No, the differences in platform are generally impossible to overcome in any meaningful way in this case. If you had the same samples on each and every platform, then maybe you could get something that's mildly believable after a lot of hassle, but as @ATpoint said, even a case such as that would be looked at with a lot of skepticism.
Thanks for your reply. another question, for example i want to check for a Gene if there is a significant upregulation from TypeB to TypeE. i perform DEA on GSE1 for TypeB vs TypeA and a separate DEA on GSE2 for TypeA vs TypeE. now if there was an upregulation from TypeB to TypeA and an upregulation from TypeA to TypeE, Could i conclude there is a significant upregulation from TypeB to TypeE?

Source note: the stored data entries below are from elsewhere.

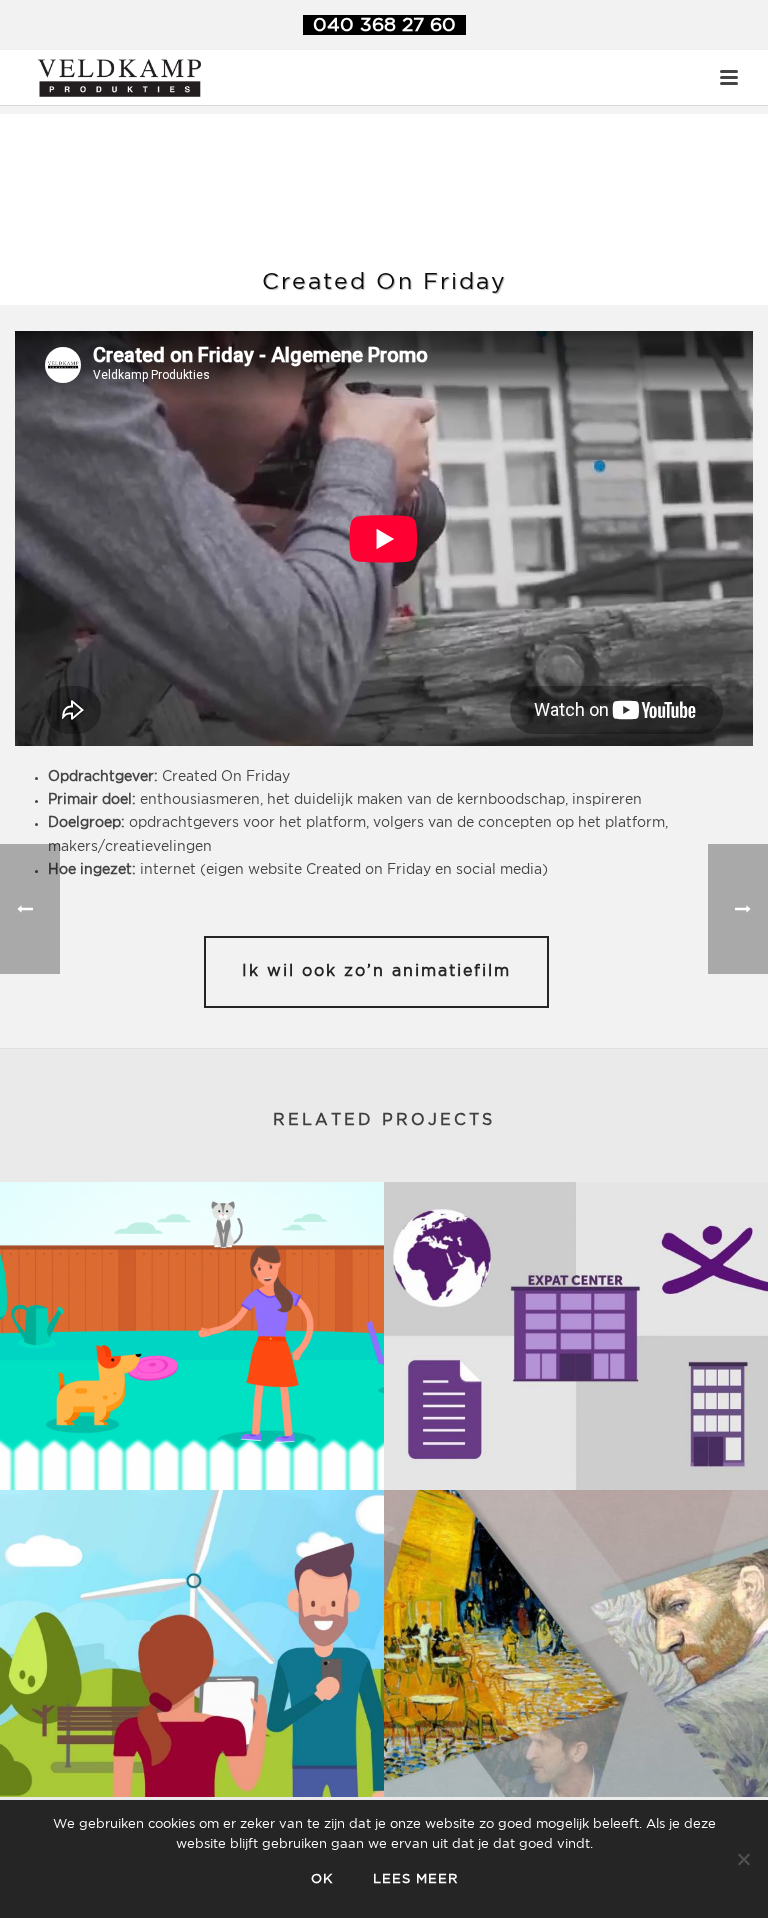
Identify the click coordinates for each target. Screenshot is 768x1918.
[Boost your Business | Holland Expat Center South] (576, 1335)
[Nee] (743, 1859)
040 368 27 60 (384, 25)
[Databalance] (192, 1643)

You could maybe use it to justify doing qPCR to validate that, but realistically? No. Definitely not with any valid statistical backing.
if platforms were the same would this analysis be possible to perform? (based on groups i mentioned)
Sure, if the samples were all run on the same platform, that'd eliminate the majority of your issues. You could compare the samples any which way you might want. You might still have to deal with batch effects, but there are established methods to help deal with that.
Not necessarily. I am not too much a microarray guy but in RNA-seq from what I've seen myself results are strongly confounded by the library preparation method even if run on the same Illumina platform. I guess in the array world you also have choices on how you isolate RNA, how to make cDNA and make the PCR enrichment. That comes down to the same problem, not having replicates to separate batch from true effect leaves a lot of uncertainty that might skew your analysis.
Can I consider these platforms as the same: Affymetrix Human Genome U133A+U133B and Affymetrix Human Genome U133 plus?
It doesn't matter:
As I said before, I personally vote for ndoing what you want to do because you cannot control the batch effect. It is not only the platform, also the library prep, RNA extraction etc. And no, the probably are not the same, otherwise the company would not have put them as three products.